The October 6 edition of the Lincoln, NE Journal-Star includes a piece on an upcoming meeting between TransCanada’s big cheeses and Nebraska government officials:
Three Nebraska lawmakers will meet Tuesday afternoon in Norfolk to discuss concerns with TransCanada officials over the route of the company’s proposed Keystone XL oil pipeline through the state.
The meeting was arranged by Speaker Mike Flood of Norfolk, who said Wednesday that the Legislature must move cautiously but deliberately in dealing with the pipeline issue.
The $7 billion, 1,700-mile pipeline proposed by TransCanada would carry oil from tar-sands deposits near Alberta, Canada, to refineries along the U.S. Gulf Coast.
The project has drawn fire from people who fear an oil leak would be disastrous because the pipeline would pass through Nebraska’s Sandhills region and over the massive Ogallala Aquifer, which provides irrigation and drinking water to a wide swath of the central United States.
Just because these people control billions of dollars is no reason to trust them an inch.
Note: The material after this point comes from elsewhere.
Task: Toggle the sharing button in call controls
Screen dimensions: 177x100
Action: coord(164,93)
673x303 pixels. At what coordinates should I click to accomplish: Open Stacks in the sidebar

Sent Oct. 6:
There are a great many factors Nebraska lawmakers should be considering when they meet with representatives of TransCanada, the corporation behind the Keystone XL pipeline. Some are obvious: all pipelines leak, and a proposed route that carries staggering quantities of extremely “dirty” oil over the Ogallala Aquifer is a disaster waiting to happen.
TransCanada officials won’t acknowledge that spills and leaks are inevitable, but they’ll probably offer the stringent regulations they’re imposing on pipeline operators (in Nebraska and other states along the way) as assurance that the project is extremely safe.
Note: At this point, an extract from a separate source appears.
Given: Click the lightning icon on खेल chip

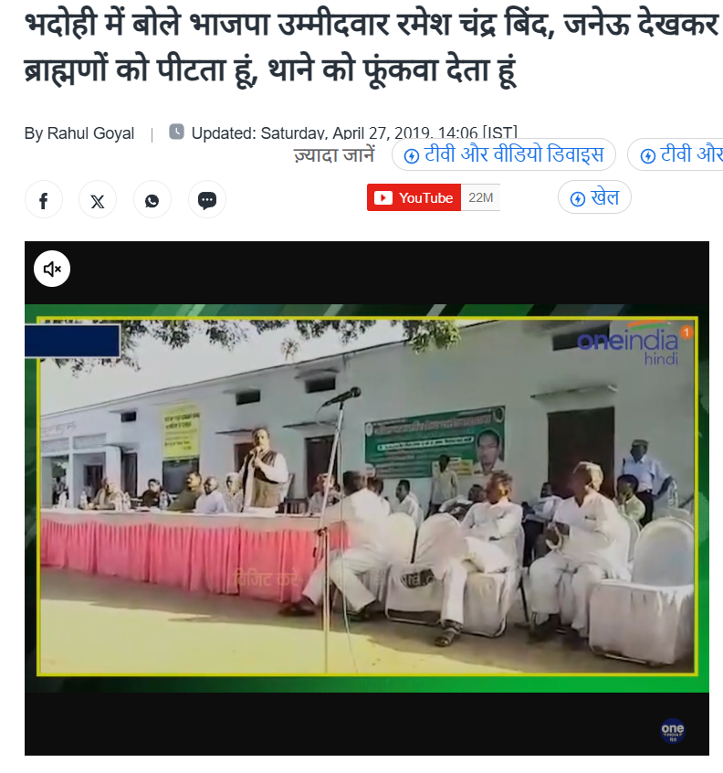Looking at the screenshot, I should point(577,198).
Lawmakers should remember that the oil industry has a long and ugly record of ignoring its own protocols, stonewalling investigations, manipulating evidence, and using its financial resources to corrupt the government agencies responsible for enforcing compliance with environmental regulations. Absent a vigorous, well-funded and incorruptible enforcement agency, TransCanada’s promises of safety aren’t worth a single drop of Ogallala water.